▶ [TASK INPUT]:
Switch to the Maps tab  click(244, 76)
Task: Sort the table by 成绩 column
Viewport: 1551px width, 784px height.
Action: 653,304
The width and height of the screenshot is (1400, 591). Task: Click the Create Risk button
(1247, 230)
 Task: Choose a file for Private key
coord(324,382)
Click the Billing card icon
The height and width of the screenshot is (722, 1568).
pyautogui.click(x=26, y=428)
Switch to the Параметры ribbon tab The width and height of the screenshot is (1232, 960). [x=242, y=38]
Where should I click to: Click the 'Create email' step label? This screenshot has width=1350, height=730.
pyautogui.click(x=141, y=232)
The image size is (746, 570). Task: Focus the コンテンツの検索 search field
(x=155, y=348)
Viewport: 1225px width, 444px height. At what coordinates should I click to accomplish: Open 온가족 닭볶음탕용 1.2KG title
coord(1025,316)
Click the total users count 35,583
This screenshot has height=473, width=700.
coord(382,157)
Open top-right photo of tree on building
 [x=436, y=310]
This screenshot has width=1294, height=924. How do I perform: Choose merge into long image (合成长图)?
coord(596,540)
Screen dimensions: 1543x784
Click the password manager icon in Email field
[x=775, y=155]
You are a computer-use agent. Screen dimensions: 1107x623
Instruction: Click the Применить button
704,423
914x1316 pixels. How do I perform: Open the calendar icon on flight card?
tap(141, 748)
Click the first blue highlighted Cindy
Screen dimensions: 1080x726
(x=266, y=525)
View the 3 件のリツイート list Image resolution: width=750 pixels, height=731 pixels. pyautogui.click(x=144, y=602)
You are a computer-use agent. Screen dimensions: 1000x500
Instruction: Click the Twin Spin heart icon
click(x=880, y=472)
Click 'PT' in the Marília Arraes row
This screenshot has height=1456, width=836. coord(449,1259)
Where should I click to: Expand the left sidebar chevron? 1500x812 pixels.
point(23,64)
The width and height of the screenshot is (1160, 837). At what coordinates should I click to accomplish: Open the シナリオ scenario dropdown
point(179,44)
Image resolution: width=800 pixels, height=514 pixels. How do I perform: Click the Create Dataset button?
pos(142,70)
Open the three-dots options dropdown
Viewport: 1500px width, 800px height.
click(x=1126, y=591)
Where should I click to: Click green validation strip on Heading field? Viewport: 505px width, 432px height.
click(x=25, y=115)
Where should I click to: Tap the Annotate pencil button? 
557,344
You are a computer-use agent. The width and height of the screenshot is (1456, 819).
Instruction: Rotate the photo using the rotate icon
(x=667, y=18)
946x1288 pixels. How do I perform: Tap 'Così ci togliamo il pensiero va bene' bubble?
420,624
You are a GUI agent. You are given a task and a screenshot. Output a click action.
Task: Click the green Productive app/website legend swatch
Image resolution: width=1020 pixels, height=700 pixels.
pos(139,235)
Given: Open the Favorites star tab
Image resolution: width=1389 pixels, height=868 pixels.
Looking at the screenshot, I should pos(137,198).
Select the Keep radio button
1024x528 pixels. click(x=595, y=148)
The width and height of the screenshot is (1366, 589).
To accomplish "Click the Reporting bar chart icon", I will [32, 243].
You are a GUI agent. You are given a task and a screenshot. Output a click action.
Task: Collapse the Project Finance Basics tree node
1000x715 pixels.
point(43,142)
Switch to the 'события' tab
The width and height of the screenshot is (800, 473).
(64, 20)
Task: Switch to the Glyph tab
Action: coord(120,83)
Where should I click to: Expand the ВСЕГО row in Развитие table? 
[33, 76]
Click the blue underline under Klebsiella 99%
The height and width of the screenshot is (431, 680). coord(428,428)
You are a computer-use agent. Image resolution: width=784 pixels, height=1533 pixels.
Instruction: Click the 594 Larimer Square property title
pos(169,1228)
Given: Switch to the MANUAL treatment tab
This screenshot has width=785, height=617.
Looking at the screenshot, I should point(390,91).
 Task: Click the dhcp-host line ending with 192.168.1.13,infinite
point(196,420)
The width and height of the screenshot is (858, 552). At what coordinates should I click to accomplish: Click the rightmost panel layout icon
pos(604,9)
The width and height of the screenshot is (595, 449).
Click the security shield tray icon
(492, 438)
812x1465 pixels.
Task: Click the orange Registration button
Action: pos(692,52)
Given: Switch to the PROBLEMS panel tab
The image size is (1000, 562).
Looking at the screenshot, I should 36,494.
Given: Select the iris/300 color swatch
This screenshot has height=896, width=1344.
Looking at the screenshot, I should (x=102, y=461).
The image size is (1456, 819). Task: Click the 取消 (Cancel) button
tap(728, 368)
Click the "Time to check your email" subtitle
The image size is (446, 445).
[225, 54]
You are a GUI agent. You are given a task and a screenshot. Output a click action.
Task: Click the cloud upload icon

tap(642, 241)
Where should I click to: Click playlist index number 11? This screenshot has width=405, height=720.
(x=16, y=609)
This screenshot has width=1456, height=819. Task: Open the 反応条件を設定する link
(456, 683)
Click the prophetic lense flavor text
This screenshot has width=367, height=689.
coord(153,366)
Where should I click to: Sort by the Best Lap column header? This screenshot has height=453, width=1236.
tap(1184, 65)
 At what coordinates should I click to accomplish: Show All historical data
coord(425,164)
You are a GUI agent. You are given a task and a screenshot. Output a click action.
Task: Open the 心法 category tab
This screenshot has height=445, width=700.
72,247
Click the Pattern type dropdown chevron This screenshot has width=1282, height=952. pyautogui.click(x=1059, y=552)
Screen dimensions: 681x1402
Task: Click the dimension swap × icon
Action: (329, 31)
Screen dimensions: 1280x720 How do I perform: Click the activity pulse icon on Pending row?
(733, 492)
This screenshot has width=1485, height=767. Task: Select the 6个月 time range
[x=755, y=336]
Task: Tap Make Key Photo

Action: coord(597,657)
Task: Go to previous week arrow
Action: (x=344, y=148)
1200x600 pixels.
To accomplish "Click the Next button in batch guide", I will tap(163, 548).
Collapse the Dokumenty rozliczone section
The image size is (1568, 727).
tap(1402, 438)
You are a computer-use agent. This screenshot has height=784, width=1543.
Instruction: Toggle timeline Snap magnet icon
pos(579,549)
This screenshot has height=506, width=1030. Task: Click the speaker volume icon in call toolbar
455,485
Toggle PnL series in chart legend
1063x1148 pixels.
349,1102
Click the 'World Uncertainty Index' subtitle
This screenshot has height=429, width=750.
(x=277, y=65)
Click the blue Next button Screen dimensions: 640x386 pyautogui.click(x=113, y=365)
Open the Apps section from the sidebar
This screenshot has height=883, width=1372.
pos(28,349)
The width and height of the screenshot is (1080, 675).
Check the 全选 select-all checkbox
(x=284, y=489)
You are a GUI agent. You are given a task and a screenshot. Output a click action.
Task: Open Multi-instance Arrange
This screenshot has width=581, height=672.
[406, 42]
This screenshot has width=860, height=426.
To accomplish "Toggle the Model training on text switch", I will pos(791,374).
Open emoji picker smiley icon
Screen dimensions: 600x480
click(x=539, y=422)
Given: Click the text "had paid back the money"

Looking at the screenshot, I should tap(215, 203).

▶ [EXERCISE REQUIREMENTS]:
Show every line above where "swatch" is found.

▶ [WRITTEN RESPONSE]:
Task: Click the green Productive app/website legend swatch
Given: Select the iris/300 color swatch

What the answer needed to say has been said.